Throughout Indra Das’ novel The Devourers, the monstrous, shape-shifting characters—called werewolves, rakshasas, djinns, even gods—are shown to hold within them the memories of their human prey, what they call khrissals. The monsters get great use from this power, such as when a shapeshifter character is shown to speak a multitude of languages fluently thanks to the experience and the knowledge of the humans he has killed. The creatures preserve not only pure memory and feeling, but experience and skill as well. And these shape-shifters are shown to be expert storytellers in their own right, transcribing the events, beliefs, and desires of their own lives and of the lives of their prey. They do this in the written form but are also shown to plant their consumed memories directly into the minds of others, sharing what they know through spells and glamors. These consumed memories eventually fade over characters’ centuries of existence, like all memories are apt to do, but even then the stories are not truly lost, as we see near the end of the novel when one shape-shifter consumes another and must first know then purge each and every prey of the consumed.

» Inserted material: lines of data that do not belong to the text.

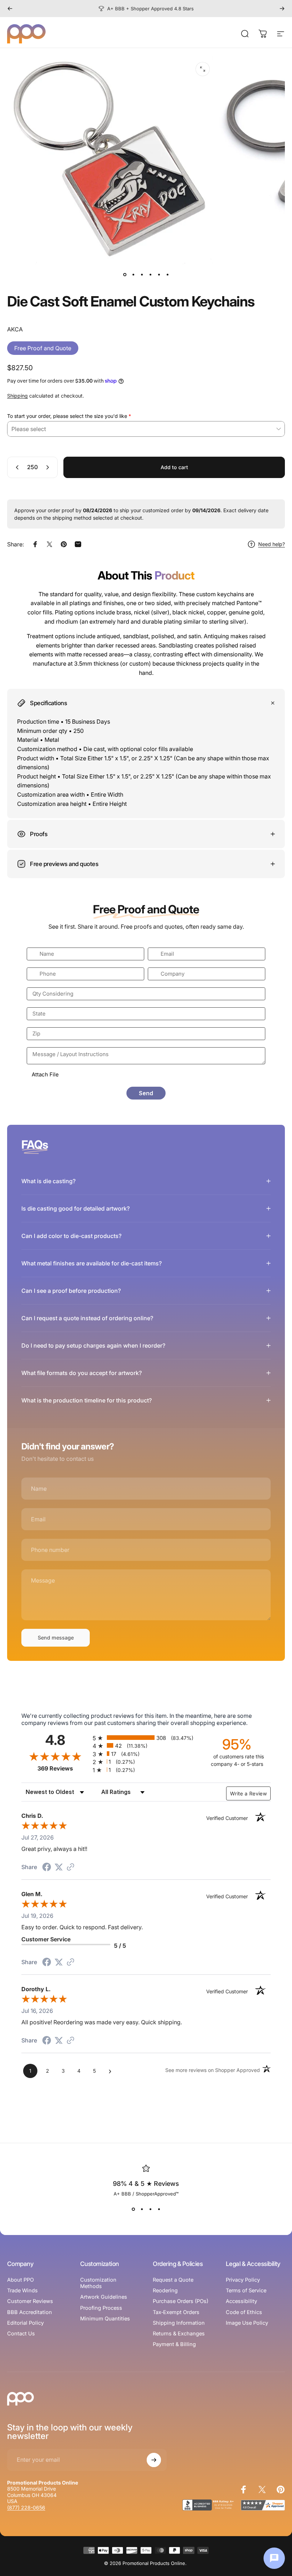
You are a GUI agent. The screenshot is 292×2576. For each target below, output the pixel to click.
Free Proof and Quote (42, 348)
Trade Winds (22, 2290)
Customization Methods (98, 2283)
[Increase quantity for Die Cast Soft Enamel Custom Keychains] (49, 467)
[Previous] (10, 8)
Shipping (17, 396)
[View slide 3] (150, 2209)
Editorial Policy (25, 2323)
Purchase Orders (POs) (180, 2301)
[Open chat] (274, 2558)
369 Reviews (63, 1768)
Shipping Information (179, 2323)
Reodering (165, 2290)
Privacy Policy (243, 2280)
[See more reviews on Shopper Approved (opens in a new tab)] (70, 1867)
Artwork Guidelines (103, 2297)
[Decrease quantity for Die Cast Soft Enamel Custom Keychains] (15, 467)
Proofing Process (101, 2308)
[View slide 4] (159, 2209)
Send (146, 1093)
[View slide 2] (141, 2209)
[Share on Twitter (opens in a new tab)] (58, 1867)
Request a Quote (173, 2280)
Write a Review (248, 1793)
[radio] (146, 1737)
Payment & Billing (174, 2344)
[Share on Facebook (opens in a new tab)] (46, 1867)
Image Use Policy (247, 2323)
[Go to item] (124, 274)
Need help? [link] (271, 544)
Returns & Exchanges (179, 2333)
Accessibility (241, 2301)
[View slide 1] (133, 2209)
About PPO (20, 2280)
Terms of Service (246, 2290)
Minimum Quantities (105, 2318)
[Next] (282, 8)
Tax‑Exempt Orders (176, 2312)
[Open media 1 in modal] (202, 69)
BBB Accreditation (29, 2312)
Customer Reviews (30, 2301)
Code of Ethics (244, 2312)
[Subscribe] (154, 2460)
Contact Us (21, 2333)
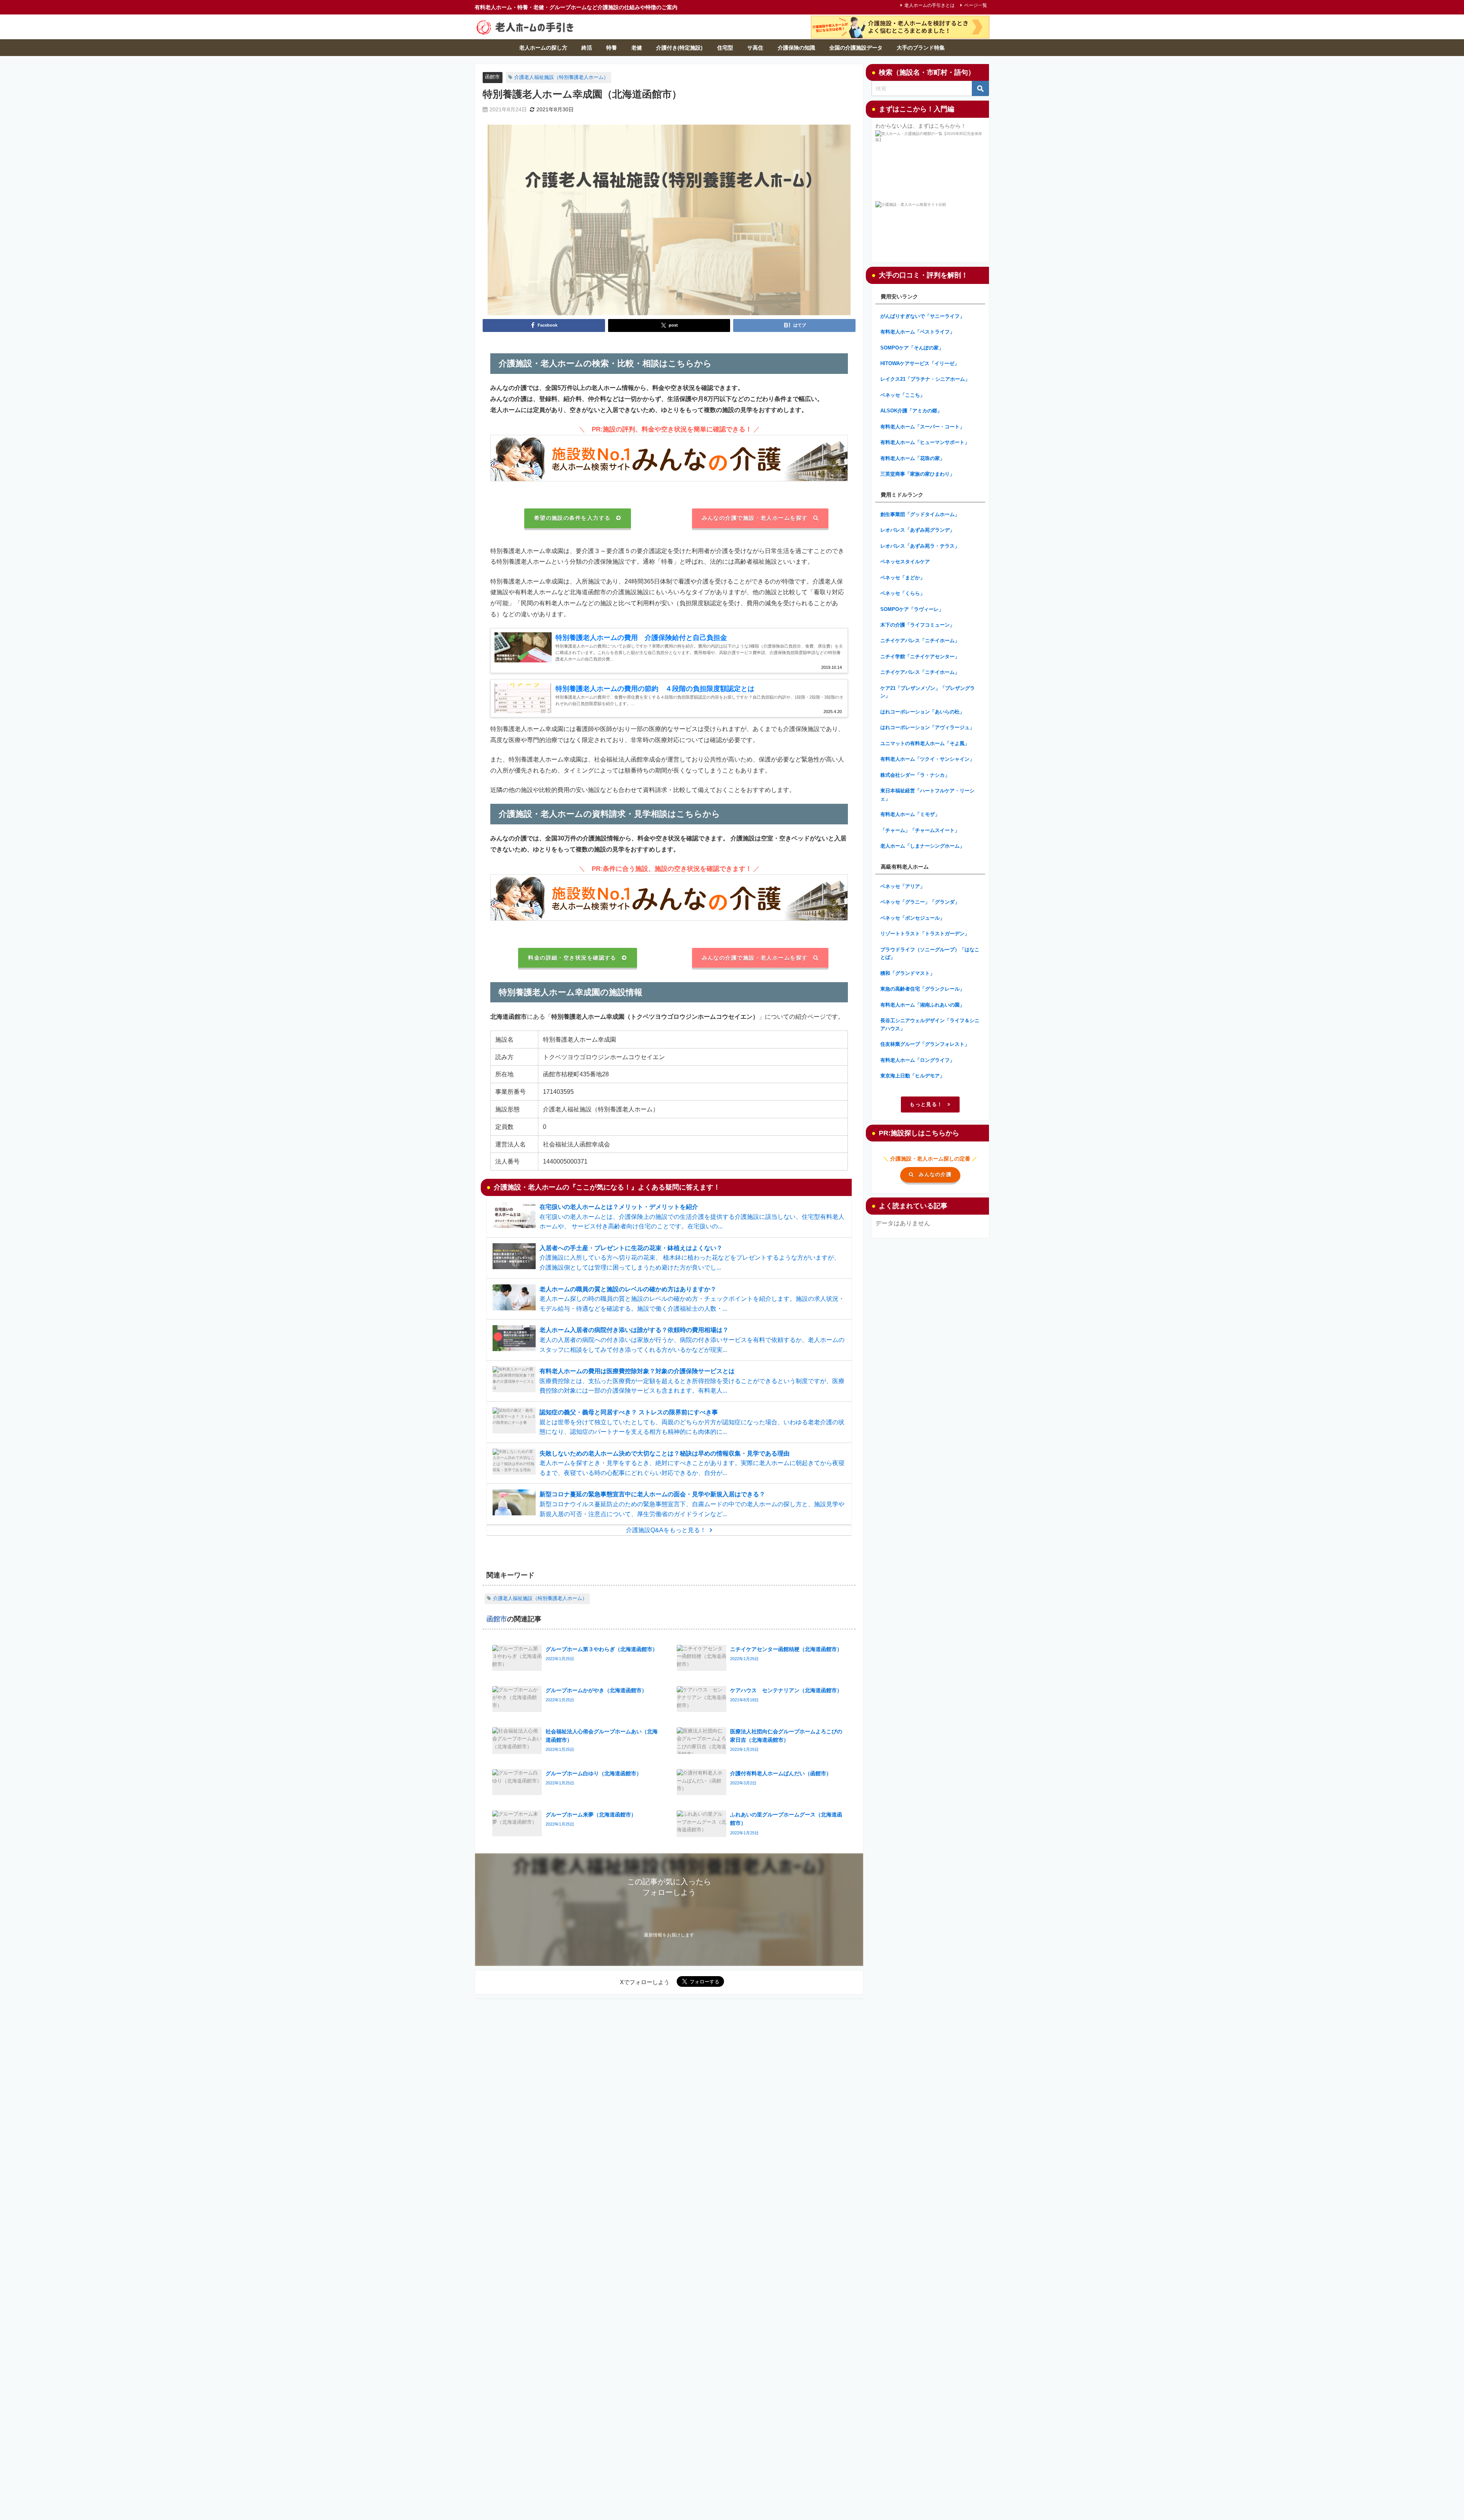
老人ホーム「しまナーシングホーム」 (922, 845)
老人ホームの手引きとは (929, 5)
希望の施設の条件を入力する (572, 518)
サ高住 (755, 47)
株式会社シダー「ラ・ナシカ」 (915, 775)
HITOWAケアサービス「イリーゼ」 (919, 363)
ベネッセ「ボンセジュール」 (912, 917)
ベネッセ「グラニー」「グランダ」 (920, 901)
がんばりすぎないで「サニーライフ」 (922, 316)
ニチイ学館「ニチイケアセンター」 (920, 656)
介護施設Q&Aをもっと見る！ (666, 1530)
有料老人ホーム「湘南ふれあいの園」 (922, 1004)
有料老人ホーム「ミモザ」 (910, 814)
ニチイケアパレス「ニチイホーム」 (920, 640)
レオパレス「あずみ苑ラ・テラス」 (920, 545)
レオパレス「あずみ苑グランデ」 (917, 529)
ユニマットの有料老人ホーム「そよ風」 (925, 743)
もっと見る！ (926, 1104)
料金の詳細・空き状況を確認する (572, 957)
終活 (586, 47)
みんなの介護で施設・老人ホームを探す (755, 518)
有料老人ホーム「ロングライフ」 (917, 1060)
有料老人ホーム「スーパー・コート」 (922, 426)
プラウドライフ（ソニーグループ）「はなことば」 (929, 953)
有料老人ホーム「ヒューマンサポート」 (925, 442)
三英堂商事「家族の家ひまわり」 (917, 473)
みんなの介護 (935, 1174)
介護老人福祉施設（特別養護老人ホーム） (561, 77)
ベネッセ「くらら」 (902, 593)
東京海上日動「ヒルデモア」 (912, 1075)
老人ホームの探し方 (543, 47)
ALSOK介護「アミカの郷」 (911, 410)
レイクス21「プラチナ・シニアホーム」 (925, 379)
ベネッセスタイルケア (905, 561)
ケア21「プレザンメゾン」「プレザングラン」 (927, 692)
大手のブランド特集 (921, 47)
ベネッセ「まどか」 (902, 577)
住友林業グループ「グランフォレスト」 (925, 1044)
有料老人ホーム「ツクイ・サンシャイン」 (927, 759)
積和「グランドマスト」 (907, 973)
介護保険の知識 (796, 47)
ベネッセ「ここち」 (902, 395)
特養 (611, 47)
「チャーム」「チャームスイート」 (920, 830)
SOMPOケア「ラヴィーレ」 (912, 609)
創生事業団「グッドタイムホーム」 (920, 514)
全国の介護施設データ (856, 47)
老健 (636, 47)
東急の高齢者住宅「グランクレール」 (922, 988)
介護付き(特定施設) (679, 47)
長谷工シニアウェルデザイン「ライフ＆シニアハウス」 (929, 1024)
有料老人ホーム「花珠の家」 (912, 458)
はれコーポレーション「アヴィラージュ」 (927, 727)
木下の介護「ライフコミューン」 (917, 624)
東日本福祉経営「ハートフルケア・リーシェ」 (927, 794)
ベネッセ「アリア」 (902, 886)
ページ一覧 (975, 5)
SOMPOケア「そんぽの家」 (912, 347)
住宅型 (725, 47)
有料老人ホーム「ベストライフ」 (917, 331)
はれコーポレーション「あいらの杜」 (922, 711)
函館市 (492, 76)
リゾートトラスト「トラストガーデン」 (925, 933)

In this paper, I argue that novels such as The Devourers and similar media provides a unique and integral, but perhaps undeserved within the texts, role to their monstrous creatures— carrying the history and memories of humans, the creatures they hunt, across the land and over many generations. In learning of the experiences of their prey and expertly crafting those experiences as narratives to tell others, the shape-shifters of these works act as horrific bards, telling tales of the dead that belong to them only in the most perverse sense. Where real, human bards tell the histories and legends of their people and their communities through song and oral tradition, these monsters mimic that role by telling only the stories of those they’ve killed and consumed, rather than their own. And rather than spreading these stories around the world through repeated retellings, like a normal bard, these shape-shifters take the stories and memories with them to the grave, should they be killed. Even being consumed by another werewolf doesn’t prevent this loss, as the consumer must purge the memories of the prey they haven’t killed themselves. Overall, much of the horror of The Devourers comes from this colonial appropriation, increasing the abject potential of these werewolves by imparting what is typically an important societal function on those that, very simply, cannot do it service. Das, an Indian man well versed in the history of colonization in his country, brings this horror to life through explicitly representation of his shape-shifters as western outsiders in pursuit of new lands to call their own. By acting as if they are the bards of western human history and forming myths around humanity more so than their own tribes, these devourers that are forever in a liminal existence find importance only in a humanity that they look down upon, chase down, and consume.

Capstone Description

How to Love a Creature So Unlike Yourself: Tellings of the Beauty and the Beast in The Bloody Chamber

Angela Carter’s The Bloody Chamber and Other Stories is a collection of ten short stories that are all retellings of different fairy tales or folklore. Two of these stories, The Courtship of Mr. Lyon and The Tiger’s Bride are retellings of Beauty and the Beast. The first is a somewhat simple, happy love story, where a beastly man helps a father regain his lost fortune and falls in love with his daughter. Eventually, when the girl professes her love, he turns into a human and we are told that they live happily ever after. The second involves a girl being lost by her father in a game of cards to a Beast. Here, there is no love between her and her father, and the story ends with her willingly turning into a beast herself and becoming mates with her kidnapper. In my presentation, I will be looking at two specific moments in the two tellings that are completely opposed. The first is the images of the ending, which are direct reversals of one another in that both subjects end up as human in one and as creature in the other. The next is the presence of the white rose in the two stories: In Courtship, this rose is a beloved gift from a father to his daughter that kickstarts the plot. In The Tiger, the rose is abrupt, inconsequential, and immediately forgotten, given by the beast to the girl as condolences for being lost in a gamble. Between these two sets of images, I will be arguing that both versions of the ‘Beauty’ character are able to find power and independence on their own terms, though in dramatically different ways and with somewhat ambiguous results.